Hegel est l’un des philosophes qui se livrent à une critique de la physiognomonie. Pour lui, la physiognomonie cherche la conscience de soi où elle ne peut pas être, dans le corporel, ses manifestations extérieures. Il n’y a pas de stricte équivalence nécessaire entre la conscience et ses manifestations. L’âme n’est pas réductible à ses manifestations corporelles. Par exemple, un même état de la conscience peut avoir les manifestations diverses ou deux états différents de la conscience peuvent avoir la même manifestation. Donc, l’erreur de la physiognomonie est de prétendre déchiffrer une intériorité, les signes d’une intériorité.
Malgré les échecs, le caractère chimérique de l’interprétation du visage, la physiognomonie reste intéressante. Selon Gombrich, le travail du peintre vers l’essentiel consiste au déchiffrage de l’identité à travers le processus de schéma et correction. Cette adaptation au détails caractéristiques de l’image réelle permet l’artiste de partir d’une idée ou d’un concept et non pas d’une impression visuelle. Or, la physiognomonie aide à comprendre des traits schématiques et des visages qui sont simplifiés aux types. Pour expliquer ce qu’on entend par schéma dans l’ordre de la représentation scientifique, il est intéressant de partir de la vogue du portrait en silhouette. Le terme silhouette est défini comme un dessin au trait de profil, suivant l’ombre, projeté par un corps ou un visage. Pour Lavater, la silhouette est l’image la plus fidèle, puisqu’elle est reproduction immédiate de la nature. Elle est comme la structure fiable qu’on peut déchiffrer parce qu’elle rende l’observation permanente. Elle est précise, facile et simple. Lavater constate que la physiognomonie n’a pas de preuve plus sûre de sa vérité objective que des silhouettes. Alors que pour Lavater la silhouette est le portrait le plus fidèle, pour Topffer, la silhouette et la physiognomonie en général sont les moyens de faire surgir un caractère déterminé d’une personne.
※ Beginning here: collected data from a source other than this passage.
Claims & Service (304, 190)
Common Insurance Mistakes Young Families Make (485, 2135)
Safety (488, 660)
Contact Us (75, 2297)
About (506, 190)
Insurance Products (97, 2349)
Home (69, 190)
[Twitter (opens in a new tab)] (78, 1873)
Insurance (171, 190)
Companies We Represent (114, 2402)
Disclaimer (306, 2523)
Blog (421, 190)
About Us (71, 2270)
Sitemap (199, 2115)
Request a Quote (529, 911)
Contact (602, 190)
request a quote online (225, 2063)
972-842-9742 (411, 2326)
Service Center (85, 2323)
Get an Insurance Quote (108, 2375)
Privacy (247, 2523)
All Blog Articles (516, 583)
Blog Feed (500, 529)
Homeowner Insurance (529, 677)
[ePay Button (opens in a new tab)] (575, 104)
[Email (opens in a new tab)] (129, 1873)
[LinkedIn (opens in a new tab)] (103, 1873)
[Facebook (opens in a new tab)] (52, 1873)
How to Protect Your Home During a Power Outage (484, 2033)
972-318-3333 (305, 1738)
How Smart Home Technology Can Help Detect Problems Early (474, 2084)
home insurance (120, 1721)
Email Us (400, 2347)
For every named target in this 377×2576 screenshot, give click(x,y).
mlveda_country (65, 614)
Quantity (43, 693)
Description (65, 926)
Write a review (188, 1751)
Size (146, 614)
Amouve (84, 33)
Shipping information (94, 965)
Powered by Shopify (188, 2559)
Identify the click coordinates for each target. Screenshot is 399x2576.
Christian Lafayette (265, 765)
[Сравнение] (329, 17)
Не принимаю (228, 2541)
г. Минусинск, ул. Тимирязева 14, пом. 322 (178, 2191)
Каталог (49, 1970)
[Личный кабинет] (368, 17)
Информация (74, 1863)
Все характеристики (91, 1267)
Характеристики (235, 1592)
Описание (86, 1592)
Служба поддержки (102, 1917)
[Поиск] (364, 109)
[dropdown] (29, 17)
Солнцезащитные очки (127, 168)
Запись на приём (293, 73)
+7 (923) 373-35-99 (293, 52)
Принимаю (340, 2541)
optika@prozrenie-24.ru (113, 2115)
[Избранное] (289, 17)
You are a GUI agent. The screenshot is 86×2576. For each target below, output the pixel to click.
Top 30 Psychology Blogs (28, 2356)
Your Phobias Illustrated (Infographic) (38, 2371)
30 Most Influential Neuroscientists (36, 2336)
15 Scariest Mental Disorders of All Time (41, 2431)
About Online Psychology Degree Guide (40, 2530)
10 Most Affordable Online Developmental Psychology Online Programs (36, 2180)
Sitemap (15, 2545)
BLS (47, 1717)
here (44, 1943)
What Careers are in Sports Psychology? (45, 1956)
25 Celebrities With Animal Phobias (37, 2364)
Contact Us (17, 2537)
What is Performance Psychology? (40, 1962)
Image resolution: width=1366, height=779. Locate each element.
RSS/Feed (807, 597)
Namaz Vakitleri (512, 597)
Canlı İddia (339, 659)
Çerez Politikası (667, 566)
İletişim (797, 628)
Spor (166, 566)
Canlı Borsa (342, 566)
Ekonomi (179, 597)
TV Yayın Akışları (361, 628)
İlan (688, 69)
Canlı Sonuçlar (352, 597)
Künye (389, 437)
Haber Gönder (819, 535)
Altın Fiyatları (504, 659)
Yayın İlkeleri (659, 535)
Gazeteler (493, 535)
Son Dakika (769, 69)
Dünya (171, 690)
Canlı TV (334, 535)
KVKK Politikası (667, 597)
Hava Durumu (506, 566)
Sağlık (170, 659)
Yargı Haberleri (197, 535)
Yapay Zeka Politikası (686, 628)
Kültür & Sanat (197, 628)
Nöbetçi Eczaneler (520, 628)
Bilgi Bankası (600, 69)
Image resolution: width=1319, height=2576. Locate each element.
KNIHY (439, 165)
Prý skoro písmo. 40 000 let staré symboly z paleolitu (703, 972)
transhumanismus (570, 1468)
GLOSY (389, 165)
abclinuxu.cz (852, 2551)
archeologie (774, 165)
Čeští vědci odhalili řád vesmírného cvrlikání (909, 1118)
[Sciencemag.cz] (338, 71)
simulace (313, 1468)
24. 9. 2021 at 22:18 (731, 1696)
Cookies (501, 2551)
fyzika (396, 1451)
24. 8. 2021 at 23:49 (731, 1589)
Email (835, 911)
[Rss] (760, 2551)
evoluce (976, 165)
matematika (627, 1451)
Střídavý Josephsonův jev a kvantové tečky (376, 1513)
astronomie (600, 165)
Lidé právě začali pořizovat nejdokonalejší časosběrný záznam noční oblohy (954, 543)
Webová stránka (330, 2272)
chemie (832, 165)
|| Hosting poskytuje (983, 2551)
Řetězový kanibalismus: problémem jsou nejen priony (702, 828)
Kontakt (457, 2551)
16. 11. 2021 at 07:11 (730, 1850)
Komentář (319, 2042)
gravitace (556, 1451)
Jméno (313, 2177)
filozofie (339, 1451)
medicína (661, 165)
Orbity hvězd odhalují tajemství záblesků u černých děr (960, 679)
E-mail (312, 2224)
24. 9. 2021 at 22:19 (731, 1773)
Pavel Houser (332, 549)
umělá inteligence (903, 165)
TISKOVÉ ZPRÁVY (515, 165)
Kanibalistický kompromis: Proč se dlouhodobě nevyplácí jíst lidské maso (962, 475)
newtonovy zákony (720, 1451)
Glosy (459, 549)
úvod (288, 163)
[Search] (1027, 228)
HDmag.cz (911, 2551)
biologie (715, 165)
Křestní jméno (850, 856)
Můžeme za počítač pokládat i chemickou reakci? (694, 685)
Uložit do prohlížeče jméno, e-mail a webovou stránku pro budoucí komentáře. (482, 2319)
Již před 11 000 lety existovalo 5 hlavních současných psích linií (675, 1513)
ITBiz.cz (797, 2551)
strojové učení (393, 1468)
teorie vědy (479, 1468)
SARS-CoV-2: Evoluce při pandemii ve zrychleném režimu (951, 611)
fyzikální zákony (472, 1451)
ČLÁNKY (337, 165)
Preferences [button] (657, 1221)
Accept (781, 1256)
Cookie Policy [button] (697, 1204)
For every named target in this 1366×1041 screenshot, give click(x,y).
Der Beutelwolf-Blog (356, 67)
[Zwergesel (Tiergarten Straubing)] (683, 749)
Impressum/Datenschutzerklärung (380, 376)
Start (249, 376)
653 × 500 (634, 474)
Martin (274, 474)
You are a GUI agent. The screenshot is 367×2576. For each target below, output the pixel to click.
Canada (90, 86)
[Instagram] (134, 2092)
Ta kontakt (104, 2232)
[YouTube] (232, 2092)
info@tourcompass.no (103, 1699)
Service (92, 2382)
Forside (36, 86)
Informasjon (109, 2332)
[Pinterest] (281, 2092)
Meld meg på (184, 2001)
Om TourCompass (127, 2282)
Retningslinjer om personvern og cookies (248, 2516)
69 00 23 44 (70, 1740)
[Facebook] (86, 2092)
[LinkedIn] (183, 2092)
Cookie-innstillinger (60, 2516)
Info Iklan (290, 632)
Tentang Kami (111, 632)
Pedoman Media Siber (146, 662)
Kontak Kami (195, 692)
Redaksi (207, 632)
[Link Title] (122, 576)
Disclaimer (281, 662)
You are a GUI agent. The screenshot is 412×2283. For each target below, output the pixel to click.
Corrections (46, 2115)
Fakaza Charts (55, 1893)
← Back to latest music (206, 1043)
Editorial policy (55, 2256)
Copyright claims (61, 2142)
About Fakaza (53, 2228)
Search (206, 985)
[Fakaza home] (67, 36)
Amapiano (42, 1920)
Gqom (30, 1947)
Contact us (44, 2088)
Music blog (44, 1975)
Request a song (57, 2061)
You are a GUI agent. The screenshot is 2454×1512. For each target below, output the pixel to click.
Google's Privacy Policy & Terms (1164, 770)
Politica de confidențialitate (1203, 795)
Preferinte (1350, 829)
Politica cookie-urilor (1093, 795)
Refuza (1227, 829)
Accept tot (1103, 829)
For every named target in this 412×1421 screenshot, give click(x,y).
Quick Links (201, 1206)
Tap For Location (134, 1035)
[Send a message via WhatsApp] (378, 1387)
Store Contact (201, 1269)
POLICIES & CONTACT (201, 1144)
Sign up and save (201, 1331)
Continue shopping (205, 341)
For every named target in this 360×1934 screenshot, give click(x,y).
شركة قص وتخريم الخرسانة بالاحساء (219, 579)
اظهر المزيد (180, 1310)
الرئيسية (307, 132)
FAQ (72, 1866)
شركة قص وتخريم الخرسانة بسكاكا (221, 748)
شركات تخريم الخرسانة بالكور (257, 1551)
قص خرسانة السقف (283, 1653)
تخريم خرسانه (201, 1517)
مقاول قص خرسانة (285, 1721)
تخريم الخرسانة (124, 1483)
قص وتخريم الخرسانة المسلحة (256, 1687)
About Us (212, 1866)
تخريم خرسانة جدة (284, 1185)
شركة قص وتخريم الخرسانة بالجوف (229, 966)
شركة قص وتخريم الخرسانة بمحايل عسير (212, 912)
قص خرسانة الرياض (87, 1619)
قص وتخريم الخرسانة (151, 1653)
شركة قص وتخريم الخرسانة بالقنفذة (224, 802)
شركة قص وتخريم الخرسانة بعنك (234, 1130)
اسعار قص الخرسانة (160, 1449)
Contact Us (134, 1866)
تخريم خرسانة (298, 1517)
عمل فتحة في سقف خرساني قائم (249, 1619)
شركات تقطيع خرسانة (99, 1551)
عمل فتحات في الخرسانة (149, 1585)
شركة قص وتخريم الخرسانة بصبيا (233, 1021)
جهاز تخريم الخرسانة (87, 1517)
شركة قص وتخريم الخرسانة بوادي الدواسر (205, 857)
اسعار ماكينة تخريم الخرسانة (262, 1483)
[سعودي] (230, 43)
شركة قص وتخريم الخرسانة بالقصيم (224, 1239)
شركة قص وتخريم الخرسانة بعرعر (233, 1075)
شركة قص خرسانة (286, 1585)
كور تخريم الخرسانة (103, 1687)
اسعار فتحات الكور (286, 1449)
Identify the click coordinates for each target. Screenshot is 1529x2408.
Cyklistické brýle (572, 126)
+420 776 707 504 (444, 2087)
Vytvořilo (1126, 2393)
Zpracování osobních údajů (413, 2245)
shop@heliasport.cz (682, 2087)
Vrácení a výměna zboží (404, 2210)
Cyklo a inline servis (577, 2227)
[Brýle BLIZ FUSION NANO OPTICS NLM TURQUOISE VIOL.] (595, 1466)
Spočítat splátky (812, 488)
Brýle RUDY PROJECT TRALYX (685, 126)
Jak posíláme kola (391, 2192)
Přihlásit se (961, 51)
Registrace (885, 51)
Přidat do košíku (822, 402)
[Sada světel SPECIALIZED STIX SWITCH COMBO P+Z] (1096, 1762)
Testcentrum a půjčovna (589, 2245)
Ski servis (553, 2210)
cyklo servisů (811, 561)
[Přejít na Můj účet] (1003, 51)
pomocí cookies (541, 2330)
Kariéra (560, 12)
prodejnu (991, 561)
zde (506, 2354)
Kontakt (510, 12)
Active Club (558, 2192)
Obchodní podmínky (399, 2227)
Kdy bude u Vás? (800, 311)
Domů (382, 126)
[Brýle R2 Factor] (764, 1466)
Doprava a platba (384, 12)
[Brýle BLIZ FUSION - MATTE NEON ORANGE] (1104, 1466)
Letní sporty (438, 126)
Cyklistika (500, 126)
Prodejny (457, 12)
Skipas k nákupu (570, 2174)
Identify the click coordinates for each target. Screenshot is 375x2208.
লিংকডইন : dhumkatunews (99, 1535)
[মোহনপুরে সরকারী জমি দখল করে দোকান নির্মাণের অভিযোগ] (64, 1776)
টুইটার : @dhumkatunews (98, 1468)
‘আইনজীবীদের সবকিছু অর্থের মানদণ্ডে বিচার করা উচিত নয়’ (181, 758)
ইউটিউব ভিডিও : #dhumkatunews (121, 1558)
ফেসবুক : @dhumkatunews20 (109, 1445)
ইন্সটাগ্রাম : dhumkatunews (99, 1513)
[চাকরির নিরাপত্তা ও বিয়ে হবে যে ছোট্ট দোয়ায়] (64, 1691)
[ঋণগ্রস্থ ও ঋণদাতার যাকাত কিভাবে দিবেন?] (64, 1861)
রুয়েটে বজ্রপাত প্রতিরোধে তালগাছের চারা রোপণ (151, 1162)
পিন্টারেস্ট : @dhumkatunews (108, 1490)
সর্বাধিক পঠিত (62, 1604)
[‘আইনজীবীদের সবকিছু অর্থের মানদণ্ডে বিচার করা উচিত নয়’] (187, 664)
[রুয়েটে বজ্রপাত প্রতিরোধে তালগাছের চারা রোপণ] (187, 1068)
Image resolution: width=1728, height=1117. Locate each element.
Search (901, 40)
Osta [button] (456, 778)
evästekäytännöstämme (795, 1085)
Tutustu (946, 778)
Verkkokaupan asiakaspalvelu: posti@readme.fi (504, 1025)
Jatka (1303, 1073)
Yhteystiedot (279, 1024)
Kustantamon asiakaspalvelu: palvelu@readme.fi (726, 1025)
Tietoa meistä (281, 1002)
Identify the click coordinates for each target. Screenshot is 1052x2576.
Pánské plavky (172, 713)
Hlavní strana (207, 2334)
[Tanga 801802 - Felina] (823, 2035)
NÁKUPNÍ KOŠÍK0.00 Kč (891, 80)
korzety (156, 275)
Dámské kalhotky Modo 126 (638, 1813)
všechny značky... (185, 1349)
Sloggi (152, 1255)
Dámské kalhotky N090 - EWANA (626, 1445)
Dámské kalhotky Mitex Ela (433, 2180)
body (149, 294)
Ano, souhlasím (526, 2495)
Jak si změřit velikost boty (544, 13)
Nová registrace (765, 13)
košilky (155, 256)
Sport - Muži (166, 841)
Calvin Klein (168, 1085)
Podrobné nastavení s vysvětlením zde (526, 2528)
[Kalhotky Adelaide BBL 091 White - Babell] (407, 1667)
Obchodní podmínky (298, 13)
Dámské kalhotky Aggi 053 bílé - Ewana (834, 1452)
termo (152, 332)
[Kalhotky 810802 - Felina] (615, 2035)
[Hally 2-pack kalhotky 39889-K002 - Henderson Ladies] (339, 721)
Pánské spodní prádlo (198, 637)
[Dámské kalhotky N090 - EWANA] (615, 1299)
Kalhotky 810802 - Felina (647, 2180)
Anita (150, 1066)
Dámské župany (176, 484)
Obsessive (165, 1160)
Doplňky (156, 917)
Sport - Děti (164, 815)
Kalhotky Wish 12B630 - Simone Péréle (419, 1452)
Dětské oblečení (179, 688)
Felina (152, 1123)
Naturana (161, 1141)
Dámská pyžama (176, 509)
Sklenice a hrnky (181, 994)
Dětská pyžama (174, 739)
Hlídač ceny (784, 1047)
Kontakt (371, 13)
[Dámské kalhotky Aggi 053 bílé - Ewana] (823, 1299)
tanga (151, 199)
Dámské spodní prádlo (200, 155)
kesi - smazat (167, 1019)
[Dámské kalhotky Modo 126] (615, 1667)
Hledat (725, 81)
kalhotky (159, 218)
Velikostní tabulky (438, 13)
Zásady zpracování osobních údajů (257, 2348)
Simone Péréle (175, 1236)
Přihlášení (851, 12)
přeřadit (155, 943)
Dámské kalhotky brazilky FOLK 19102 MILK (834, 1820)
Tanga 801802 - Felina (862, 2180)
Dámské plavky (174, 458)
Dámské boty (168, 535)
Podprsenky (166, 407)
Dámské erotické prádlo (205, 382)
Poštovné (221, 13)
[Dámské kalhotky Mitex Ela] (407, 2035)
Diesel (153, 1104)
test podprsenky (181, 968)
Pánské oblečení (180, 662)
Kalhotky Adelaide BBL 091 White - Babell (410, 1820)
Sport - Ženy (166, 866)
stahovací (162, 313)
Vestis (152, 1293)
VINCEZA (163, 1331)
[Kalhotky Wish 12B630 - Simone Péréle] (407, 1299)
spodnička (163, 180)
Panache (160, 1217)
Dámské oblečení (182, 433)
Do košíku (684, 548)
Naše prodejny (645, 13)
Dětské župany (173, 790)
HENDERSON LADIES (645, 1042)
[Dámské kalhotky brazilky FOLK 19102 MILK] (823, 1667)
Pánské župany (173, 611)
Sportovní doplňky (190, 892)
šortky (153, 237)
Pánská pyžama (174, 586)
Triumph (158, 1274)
N’importe quel dessin du visage possède un caractère déterminé que le spectateur incline identifier. Cela explique la spontanéité de jugement qui peut être trompeuse. Comme Topffer, Diderot souligne qu’il faut établir une distinction entre le caractère inévitable du déchiffrage de l’interprétation et son caractère infaillible. En d’autres mots, on ne peut pas appliquer cette cognition et classement infaillible dans le processus artistique. Donc, l’imitation directe et immédiate de la nature est une utopie puisque aucun bon portraitiste ne pourrait parvenir à cette production.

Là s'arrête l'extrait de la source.